Idling is not good for a new engine--it doesn't come up to proper break in temperature. The best way to break in a saw is run it like it was meant to be run--don't abuse it, but don't baby it.


----------



## Evan (Apr 28, 2009)

dont babied saws stay babied saws.

when building motocross bikes, my own and customeres we also broke them like we stole em. wide open all the time. let em cool off ounce inm awhile though and youl be good.


----------



## Dan_IN_MN (Apr 28, 2009)

<---------------------------------- Has special secrete breaking procedure. Send it to me with return postage and I'll send it back all broken in!
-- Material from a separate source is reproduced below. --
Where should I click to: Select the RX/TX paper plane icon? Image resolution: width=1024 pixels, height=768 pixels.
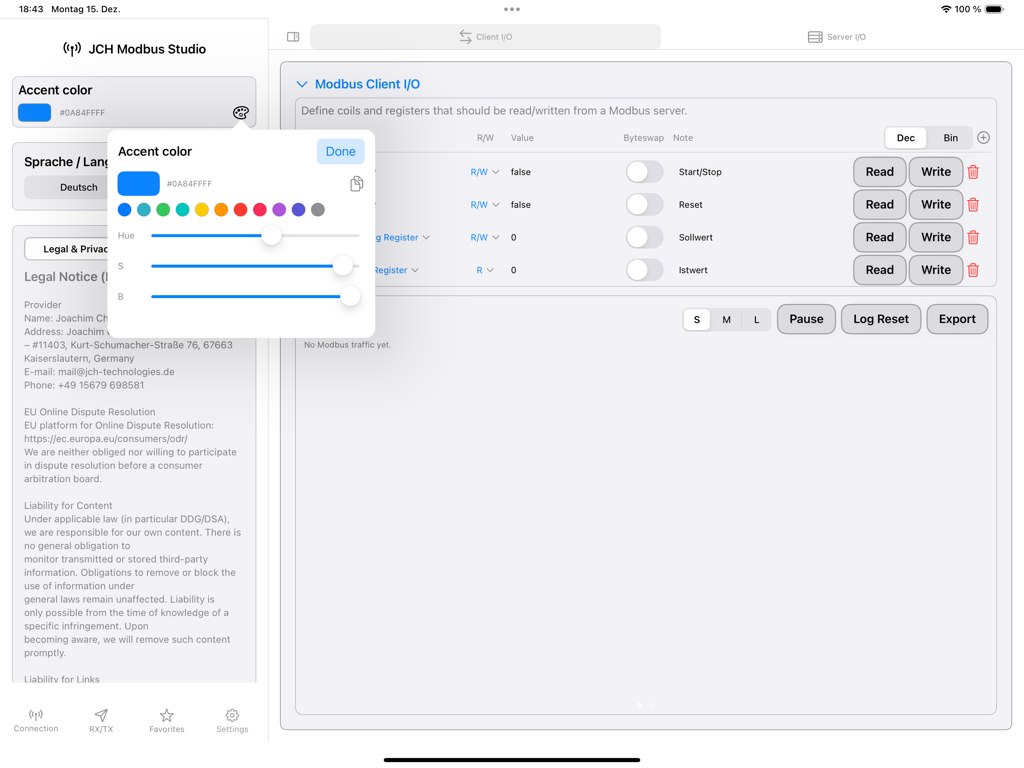pyautogui.click(x=101, y=720)
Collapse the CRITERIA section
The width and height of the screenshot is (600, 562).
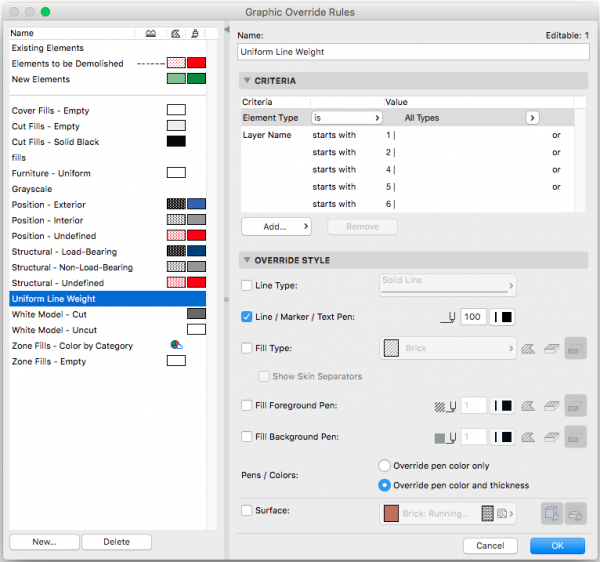coord(247,80)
No, seriously, run it. Machining now days is so much better than yester-year. Tolerances are closer, tooling is better, and Quality Control (QC) automated measuring machines or Concordant Measuring Machines (CMM's) that removes much of the human error. I don't know if it's done in the saw industry, but I know that the auto manufactures match pistons to the varying tolerances of the cylinder bore. Being able to match slightly different sized pistons to slightly different size bores removes a lot of variables. I mean we're talking in the tenths difference here. (.0001-.0009 for example) At least that is what Saturn in TN did when I was there a few year ago. A human hair is around .003-.004.

Dan


----------



## huskystihl (Apr 28, 2009)

GASoline71 said:


> Just go cut wood... seriously.
> 
> But make sure you soak your chains overnight first! :biggrinbounce2:
> 
> Gary



That was a good one but you forgot to tell him which oil works best when breaking the saw in. Your slippin!


----------



## whitedogone (Apr 28, 2009)

GASoline71 said:


> Just go cut wood... seriously.
> 
> But make sure you soak your chains overnight first! :biggrinbounce2:
> 
> Gary




So what would you soak "em in Gary......... OIL?


----------



## stinkbait (Apr 28, 2009)

My uncle once got a v-8 totally built for performance from the block up. The guy that built it said run it like you stole it, if it don't blow right away then your good.


----------



## indiansprings (Apr 28, 2009)

I agree run it like you stole it, saws are made to run wide open, I have broke in all my saws and string trimmers that way with no issues. Stihl white bottle mix with 2 gals of AV gas, and give it hell, if it's going to break, break it under warranty.


----------



## edisto (Apr 28, 2009)

MaddBomber said:


> What's the best way to break in a brandy new saw?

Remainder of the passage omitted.